## [Your objective]
Set down exactly the lines from the one containing "You are a GUI" to the final line of the records below, with every picture omitted.
* * * * * * * * *
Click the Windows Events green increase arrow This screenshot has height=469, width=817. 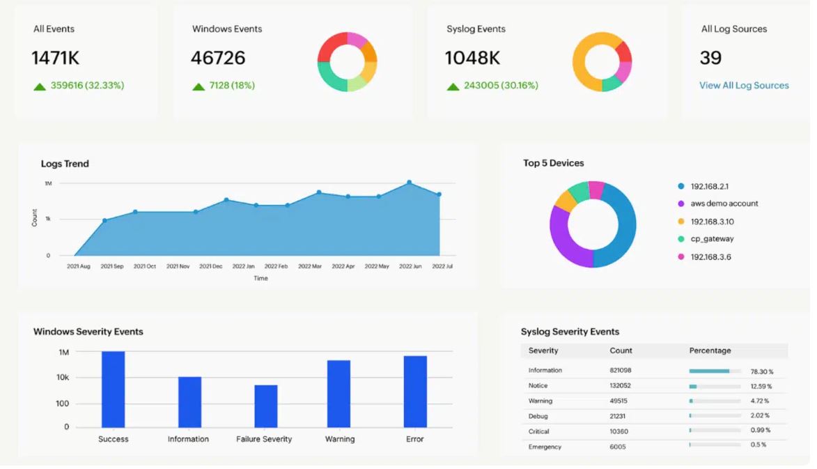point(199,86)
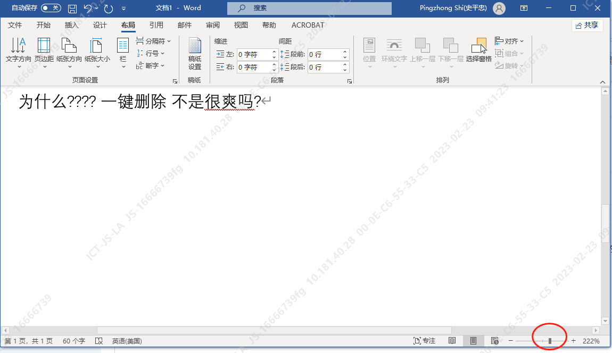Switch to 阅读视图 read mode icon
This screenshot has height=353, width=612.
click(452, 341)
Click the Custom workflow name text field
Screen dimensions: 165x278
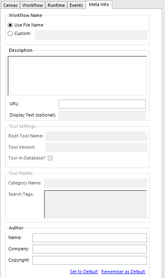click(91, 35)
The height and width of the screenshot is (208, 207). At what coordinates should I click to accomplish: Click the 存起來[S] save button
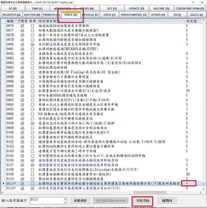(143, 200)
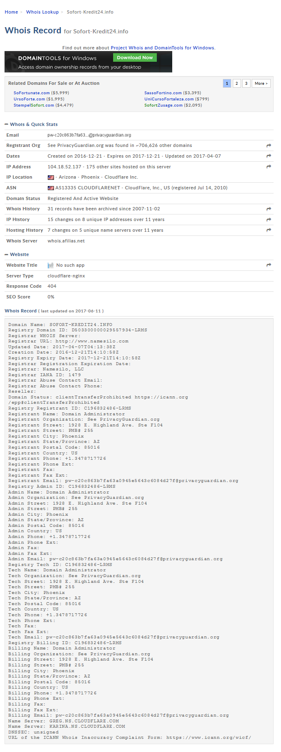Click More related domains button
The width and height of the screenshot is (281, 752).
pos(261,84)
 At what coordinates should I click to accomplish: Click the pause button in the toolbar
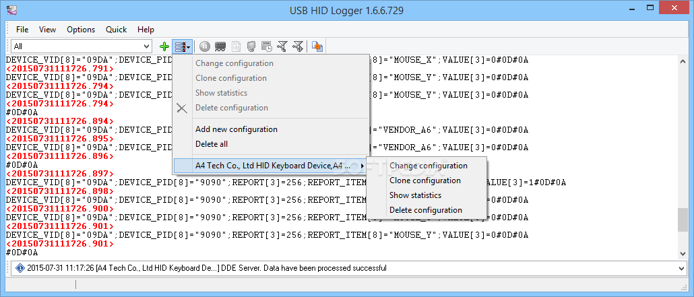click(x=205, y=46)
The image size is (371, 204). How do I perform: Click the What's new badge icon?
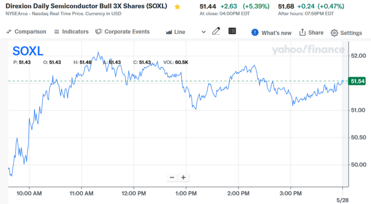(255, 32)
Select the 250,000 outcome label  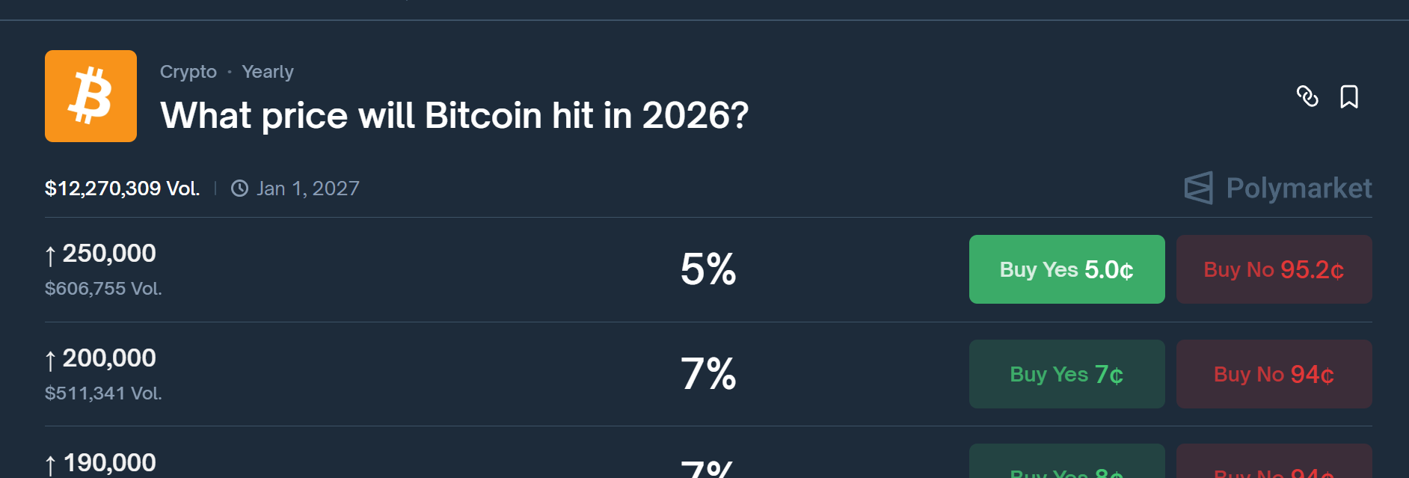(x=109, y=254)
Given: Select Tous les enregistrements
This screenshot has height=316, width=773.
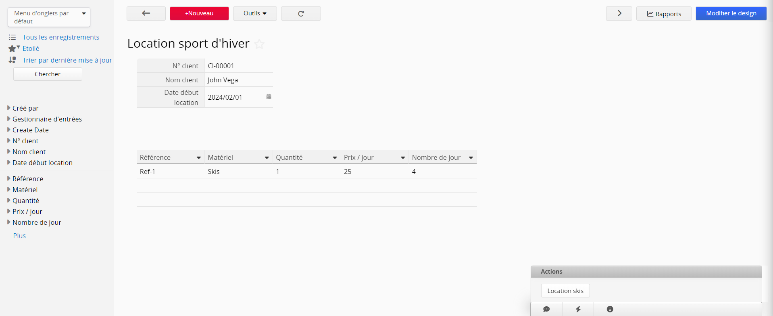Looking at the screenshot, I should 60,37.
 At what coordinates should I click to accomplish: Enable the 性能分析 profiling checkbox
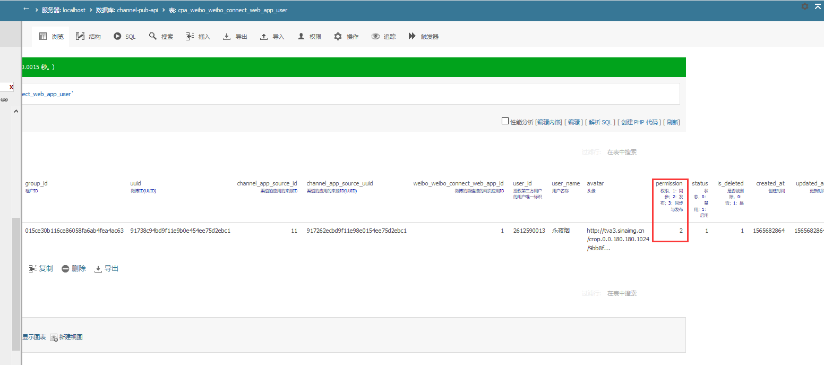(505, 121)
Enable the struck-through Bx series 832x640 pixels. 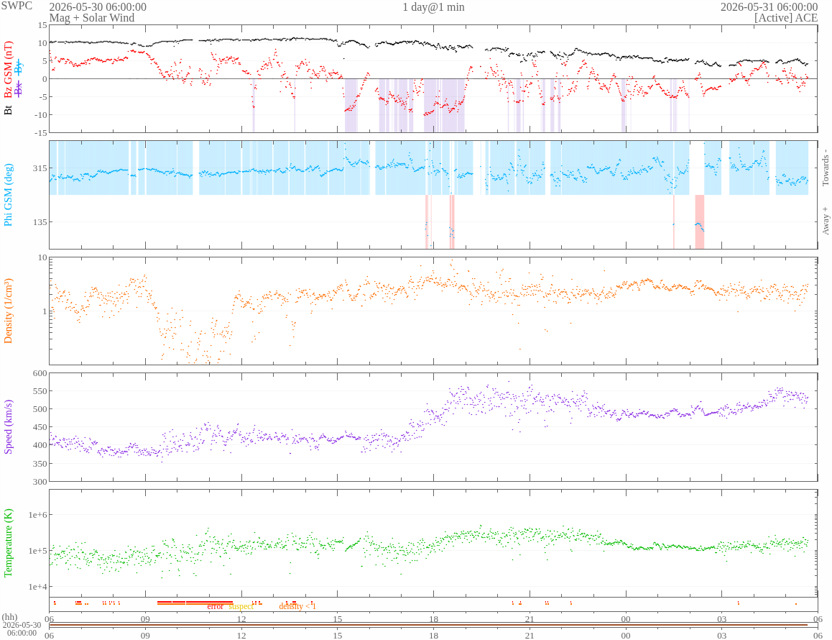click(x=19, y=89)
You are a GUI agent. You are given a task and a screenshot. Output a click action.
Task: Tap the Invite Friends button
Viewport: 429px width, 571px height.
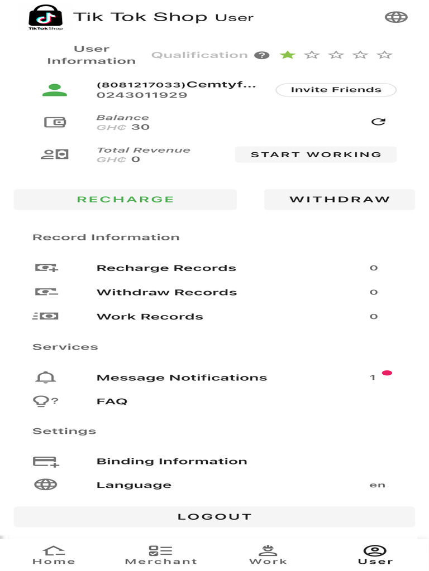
* * * * * * * * *
## [Task solution]
You are a GUI agent. You are given a task and a screenshot. Output a click action.
Task: Tap the Invite Friends button
Viewport: 429px width, 571px height.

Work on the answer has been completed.